**Entries taken from a collection**.
⟨

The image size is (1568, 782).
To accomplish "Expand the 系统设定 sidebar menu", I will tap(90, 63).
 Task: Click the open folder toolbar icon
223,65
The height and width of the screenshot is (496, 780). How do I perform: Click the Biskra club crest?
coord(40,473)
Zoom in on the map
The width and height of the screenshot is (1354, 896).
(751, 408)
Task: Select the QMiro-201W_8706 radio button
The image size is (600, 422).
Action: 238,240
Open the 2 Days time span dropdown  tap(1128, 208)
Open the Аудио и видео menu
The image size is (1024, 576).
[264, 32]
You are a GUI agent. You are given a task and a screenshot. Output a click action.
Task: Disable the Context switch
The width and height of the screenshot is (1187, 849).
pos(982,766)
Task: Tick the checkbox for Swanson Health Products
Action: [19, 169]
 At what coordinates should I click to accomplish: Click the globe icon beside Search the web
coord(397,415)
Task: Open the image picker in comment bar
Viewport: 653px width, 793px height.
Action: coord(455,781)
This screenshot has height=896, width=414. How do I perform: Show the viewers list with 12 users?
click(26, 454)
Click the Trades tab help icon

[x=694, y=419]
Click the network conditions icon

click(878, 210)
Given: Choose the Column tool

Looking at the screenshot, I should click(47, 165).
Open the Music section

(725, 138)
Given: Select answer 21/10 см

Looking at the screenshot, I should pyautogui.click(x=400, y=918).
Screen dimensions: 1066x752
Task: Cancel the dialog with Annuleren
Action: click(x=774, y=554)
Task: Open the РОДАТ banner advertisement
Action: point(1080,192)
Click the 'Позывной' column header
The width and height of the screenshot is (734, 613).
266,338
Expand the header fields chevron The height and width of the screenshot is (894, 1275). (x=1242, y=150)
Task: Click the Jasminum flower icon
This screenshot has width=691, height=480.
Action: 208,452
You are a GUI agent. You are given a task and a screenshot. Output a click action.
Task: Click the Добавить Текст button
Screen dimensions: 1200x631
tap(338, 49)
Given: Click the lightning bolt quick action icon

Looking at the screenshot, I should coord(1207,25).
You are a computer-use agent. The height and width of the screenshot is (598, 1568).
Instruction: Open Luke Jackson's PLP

⟩

Copy each line of the data that contains the word "Expand", leaving the other lines out.

**SOLVED EXERCISE**.
To accomplish "Expand the 系统设定 sidebar menu", I will tap(90, 63).
Expand the header fields chevron The height and width of the screenshot is (894, 1275). (x=1242, y=150)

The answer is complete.